▶ **WHAT YOU HAVE TO DO**: Whichever lines of the material contain "notifications", copy each of them.

▶ **STORED DATA**:
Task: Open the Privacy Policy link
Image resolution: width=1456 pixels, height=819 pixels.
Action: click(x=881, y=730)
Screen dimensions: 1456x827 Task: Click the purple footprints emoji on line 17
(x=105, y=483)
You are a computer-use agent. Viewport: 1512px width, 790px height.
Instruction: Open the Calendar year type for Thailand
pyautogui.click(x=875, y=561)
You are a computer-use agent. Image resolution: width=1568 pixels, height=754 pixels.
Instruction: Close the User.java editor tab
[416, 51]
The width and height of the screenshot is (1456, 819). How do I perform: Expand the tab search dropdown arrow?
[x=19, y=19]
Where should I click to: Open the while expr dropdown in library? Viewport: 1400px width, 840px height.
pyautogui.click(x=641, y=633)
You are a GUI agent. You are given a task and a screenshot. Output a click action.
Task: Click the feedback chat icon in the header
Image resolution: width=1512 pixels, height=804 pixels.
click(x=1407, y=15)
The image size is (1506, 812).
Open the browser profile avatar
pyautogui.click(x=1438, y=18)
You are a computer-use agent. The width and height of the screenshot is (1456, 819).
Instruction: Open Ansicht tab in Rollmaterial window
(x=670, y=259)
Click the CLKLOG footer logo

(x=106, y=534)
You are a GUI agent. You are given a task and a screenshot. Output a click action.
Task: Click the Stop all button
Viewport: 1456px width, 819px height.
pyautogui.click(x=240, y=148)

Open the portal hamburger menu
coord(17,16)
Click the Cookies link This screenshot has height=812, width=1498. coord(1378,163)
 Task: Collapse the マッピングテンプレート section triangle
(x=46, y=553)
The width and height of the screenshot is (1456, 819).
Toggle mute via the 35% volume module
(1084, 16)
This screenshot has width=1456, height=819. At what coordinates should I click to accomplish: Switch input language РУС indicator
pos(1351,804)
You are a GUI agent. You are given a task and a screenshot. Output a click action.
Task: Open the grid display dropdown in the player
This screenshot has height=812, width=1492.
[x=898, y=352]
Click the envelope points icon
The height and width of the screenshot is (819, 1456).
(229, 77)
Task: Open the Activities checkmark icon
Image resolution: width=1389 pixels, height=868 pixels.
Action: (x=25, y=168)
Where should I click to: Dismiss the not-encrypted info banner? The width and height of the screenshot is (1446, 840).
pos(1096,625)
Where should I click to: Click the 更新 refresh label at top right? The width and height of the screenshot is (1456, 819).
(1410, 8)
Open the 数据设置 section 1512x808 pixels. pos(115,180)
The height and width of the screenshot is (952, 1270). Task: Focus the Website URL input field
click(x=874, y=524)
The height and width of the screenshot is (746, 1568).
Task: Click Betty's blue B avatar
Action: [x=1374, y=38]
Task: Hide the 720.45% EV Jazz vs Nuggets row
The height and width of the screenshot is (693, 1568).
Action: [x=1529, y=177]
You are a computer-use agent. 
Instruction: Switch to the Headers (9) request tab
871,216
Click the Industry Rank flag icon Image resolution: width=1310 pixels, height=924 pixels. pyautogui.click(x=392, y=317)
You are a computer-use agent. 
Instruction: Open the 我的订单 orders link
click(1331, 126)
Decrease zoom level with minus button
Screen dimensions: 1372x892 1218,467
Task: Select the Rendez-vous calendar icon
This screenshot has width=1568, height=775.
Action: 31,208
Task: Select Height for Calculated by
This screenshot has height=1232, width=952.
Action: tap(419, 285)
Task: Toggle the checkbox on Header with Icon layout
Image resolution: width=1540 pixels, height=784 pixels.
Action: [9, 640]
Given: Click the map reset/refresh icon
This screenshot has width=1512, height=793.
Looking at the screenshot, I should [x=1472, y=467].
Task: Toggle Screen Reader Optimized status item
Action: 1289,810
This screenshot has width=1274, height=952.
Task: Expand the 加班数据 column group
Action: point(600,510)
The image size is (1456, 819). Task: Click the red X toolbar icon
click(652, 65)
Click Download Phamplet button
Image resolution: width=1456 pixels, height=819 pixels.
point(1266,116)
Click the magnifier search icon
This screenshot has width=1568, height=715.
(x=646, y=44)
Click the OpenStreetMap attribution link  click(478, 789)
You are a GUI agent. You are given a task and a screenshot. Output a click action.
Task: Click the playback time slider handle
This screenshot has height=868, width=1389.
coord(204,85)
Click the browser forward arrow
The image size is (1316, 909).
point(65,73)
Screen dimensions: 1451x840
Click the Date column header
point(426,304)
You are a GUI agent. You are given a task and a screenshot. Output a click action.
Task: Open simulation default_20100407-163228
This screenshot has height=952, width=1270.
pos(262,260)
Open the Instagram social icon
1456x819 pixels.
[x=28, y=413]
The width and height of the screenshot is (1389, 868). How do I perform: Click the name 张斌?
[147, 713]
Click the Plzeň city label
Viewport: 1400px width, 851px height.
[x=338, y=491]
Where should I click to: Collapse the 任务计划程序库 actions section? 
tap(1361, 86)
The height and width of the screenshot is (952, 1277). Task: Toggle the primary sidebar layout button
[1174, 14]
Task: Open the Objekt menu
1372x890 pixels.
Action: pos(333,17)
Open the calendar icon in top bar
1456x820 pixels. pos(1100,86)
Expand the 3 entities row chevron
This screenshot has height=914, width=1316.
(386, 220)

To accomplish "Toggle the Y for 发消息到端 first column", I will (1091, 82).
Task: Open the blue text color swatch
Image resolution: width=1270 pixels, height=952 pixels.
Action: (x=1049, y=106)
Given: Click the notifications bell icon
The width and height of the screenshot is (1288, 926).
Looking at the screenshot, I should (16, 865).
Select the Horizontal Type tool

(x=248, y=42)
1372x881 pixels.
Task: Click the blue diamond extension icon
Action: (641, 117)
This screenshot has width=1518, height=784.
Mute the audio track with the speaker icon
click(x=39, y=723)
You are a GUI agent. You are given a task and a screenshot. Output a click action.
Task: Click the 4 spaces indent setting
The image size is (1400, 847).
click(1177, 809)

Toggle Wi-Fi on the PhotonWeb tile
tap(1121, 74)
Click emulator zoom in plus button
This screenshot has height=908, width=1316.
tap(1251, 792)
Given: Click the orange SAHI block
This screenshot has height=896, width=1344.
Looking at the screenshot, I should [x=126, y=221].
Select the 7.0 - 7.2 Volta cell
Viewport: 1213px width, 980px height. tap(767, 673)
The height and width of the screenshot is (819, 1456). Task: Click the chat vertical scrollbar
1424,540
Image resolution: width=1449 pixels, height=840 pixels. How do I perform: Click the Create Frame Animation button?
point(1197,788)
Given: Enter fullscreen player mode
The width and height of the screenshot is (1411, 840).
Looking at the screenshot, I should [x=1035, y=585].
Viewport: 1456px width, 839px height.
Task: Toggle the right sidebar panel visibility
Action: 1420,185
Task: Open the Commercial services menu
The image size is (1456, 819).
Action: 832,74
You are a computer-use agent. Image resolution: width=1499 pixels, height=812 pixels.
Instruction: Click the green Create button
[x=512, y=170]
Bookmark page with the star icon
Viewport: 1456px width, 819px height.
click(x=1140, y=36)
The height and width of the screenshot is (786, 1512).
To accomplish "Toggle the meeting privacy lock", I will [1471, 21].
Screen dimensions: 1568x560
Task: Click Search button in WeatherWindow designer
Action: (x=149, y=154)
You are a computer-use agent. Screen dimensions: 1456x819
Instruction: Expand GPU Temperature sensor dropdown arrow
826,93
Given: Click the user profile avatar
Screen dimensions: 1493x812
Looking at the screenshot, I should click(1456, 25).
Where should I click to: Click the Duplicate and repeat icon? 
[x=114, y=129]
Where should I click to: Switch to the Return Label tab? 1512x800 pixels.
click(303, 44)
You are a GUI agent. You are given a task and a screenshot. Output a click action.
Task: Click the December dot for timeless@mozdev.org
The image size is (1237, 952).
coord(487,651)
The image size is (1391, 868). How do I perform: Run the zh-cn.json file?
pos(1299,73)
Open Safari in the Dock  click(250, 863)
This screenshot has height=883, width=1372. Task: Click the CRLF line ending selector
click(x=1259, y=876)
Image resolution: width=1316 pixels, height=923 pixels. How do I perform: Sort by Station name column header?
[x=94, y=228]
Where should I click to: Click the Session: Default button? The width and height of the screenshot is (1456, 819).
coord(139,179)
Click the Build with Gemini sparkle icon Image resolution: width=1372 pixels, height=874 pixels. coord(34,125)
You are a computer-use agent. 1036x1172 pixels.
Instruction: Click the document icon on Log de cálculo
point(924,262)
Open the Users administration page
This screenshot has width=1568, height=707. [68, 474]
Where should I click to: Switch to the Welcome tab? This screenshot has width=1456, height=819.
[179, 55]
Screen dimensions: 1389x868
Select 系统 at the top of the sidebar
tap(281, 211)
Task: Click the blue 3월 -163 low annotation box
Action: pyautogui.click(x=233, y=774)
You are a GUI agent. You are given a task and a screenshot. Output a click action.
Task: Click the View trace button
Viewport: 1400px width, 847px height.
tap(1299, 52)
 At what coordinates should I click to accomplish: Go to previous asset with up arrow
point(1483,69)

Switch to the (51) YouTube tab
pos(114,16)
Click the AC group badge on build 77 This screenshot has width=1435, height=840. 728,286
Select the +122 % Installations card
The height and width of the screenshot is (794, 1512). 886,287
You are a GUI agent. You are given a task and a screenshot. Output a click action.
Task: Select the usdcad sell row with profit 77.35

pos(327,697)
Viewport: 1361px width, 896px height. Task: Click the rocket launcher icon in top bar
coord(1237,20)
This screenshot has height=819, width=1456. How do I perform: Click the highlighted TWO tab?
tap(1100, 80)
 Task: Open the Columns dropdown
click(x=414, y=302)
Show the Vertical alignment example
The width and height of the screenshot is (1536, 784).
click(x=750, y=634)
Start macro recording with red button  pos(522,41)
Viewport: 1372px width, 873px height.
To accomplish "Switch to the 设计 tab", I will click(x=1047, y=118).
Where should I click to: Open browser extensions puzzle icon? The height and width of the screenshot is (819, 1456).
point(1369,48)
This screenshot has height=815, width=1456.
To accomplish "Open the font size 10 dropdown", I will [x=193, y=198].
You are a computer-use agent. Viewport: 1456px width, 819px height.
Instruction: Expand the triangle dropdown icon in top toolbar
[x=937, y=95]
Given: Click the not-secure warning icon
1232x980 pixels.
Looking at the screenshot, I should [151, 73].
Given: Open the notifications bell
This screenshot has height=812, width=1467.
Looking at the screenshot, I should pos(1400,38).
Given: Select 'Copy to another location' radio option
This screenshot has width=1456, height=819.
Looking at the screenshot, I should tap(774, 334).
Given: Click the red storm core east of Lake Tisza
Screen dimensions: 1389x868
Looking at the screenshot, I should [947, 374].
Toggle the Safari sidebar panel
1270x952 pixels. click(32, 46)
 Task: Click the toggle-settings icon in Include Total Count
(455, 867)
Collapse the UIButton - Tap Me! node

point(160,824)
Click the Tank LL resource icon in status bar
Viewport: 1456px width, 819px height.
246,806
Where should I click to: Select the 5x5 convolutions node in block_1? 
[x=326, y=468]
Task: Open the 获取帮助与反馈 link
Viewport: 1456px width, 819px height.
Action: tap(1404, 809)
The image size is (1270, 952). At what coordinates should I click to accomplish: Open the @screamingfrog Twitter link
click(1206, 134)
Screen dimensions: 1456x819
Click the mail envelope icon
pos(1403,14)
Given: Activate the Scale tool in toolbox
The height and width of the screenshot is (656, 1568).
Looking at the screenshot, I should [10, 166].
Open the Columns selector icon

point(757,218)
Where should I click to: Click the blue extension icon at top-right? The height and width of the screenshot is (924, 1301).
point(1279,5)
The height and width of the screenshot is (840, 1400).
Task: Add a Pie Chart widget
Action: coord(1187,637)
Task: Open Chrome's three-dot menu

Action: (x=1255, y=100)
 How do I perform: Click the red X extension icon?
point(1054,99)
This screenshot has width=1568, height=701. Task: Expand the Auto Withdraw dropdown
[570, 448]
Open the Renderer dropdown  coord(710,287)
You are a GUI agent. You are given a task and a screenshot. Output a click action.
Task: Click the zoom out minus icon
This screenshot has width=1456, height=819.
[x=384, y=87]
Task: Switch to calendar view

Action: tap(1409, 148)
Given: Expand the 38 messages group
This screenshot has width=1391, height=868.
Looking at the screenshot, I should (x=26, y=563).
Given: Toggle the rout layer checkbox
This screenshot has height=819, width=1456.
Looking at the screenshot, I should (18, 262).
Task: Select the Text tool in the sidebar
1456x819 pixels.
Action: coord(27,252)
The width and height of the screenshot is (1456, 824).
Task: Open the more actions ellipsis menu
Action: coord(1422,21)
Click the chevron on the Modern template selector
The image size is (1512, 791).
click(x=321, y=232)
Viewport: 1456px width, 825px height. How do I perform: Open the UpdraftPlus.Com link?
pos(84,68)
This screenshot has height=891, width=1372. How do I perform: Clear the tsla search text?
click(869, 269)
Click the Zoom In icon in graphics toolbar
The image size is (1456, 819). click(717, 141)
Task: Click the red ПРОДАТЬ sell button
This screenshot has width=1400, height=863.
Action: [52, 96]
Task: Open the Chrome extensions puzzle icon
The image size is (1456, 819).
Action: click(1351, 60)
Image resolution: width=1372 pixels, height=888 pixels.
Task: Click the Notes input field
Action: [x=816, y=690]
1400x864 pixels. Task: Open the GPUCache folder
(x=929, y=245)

▶ **RESPONSE TO THE TASK**:
Given: Click the notifications bell icon
Given: Open the notifications bell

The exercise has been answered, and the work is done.